The trainees included an ordained rabbi/clinical therapist who lives at an off-the-grid ranch near the town of Bend; a young psychiatrist disillusioned by the limitations of conventional psychotropic medications; and a trauma specialist who sheepishly described herself as a Christian fundamentalist shaped by a lifetime of antidrug sentiment.
But the trauma therapist, Sherry Beckmann, 52, said her recent experience with deeply troubled war veterans convinced her to reconsider that antipathy after some of her patients had breakthroughs after a hallucinogenic experience. “The patients don’t lie,” said Ms. Beckmann, who has come to see the drugs as “spiritual gifts” from God. “It’s part of my own journey too. I mean I don’t know why I’m here today other than trusting a gut feeling.”
The certification programs are open to anyone with a high school diploma who has passed a background check. Licensure is limited to Oregon residents until 2025. But the Fluence program largely chose applicants with previous experience in the field of mental health — social workers, hospice nurses and psychiatrists.
The curriculum included significant emphasis on nontherapeutic matters, including Indigenous traditions involving hallucinogens, the negative social effects of U.S. drug policy and the impacts of systemic racism on marginalized populations.

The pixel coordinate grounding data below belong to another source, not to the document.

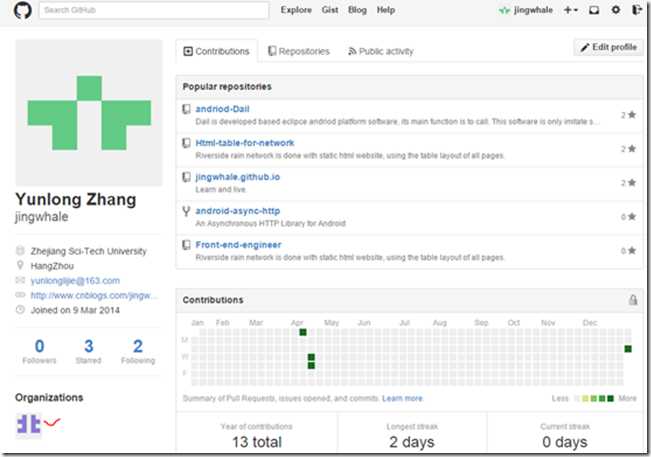Sign out using the exit icon
Screen dimensions: 651x457
pos(637,10)
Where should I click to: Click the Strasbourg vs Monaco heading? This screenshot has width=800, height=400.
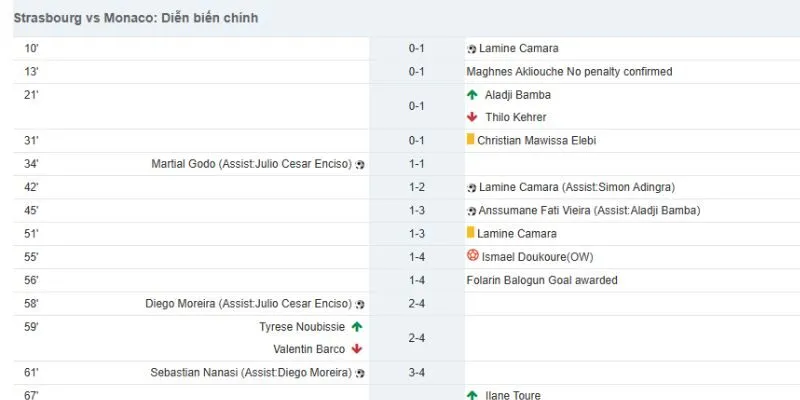point(136,18)
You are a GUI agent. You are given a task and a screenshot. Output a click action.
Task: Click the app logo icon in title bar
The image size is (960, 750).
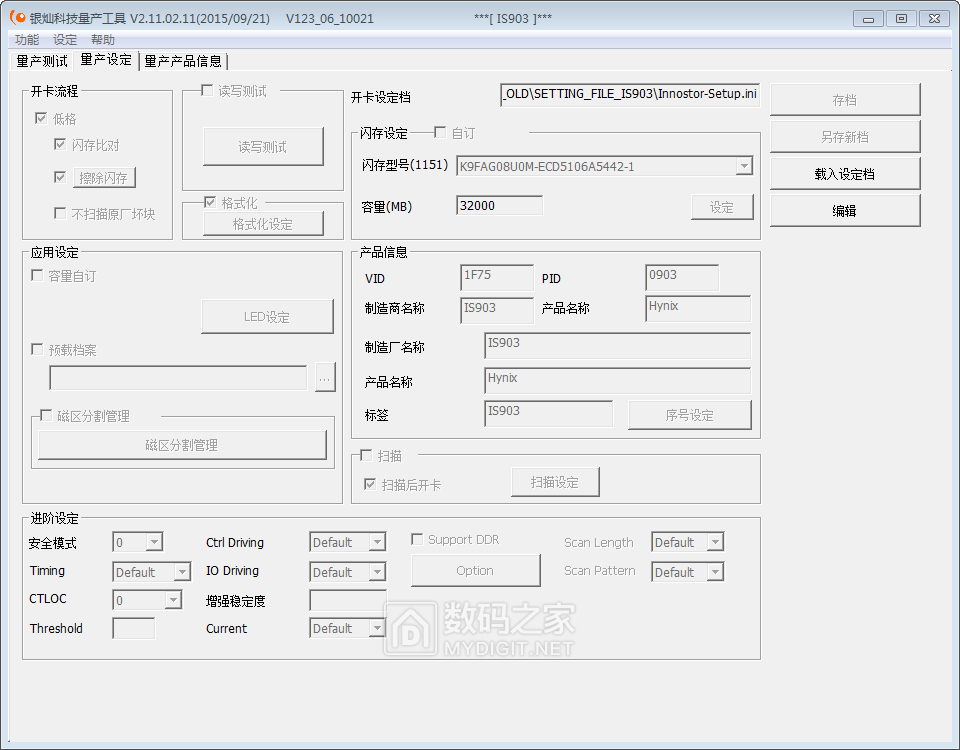[17, 18]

Although psilocybin is widely considered safe and serious adverse reactions are rare, the practical aspects of the course sought to prepare facilitators for potentially difficult moments, including sexual arousal or intense emotional eruptions, especially among those with repressed trauma.
Nathan Howard, the director of operations at InnerTrek, another training company approved by the state, said the company was especially interested in applicants with a quality known as equanimity, or the ability to maintain calm in difficult situations. “You are going to be sitting with people undergoing perhaps one of the most intimate, intense experiences of their lives,” he said. “You don’t want to direct the experience — you’re there to observe — but you also might need to hold their hand at certain moments.”
The first day of the Fluence course was largely devoted to self-reflection, with many students voicing frustration with the limitations of psychotropic drugs like Xanax or Zoloft that are used to treat the symptoms of mental illness, not the underlying causes. Others spoke reverentially about their own experiences with psychedelics.
At one point, an instructor asked the students to close their eyes, meditate and think about what brought them to the hotel conference room. Later, they broke into small groups to share personal stories about times in their life they felt oppressed or marginalized. They also spoke about the lack of diversity within their ranks, prompting a round of soul-searching about their role in promoting a therapy that, for the time being, will likely only be available to the privileged few.
But mostly there was elation that the long-awaited moment of legalized psychedelics had finally arrived. Mr. Wright, the hospital psychiatric nurse, said he had personally experienced the healing power of psychedelics and wanted his patients to experience those benefits as well.
The prevailing model of psychiatric care, he said, was focused on calming patients who show up at the emergency room in the throes of a psychotic or manic episode. The drugs, Mr. Wright said, were effective at stabilizing patients, but many of them simply returned again because the underlying trauma or depression remained untreated. “I’m happy to be here,” he told the group, “so I can stop pushing ineffective drugs to my patients.”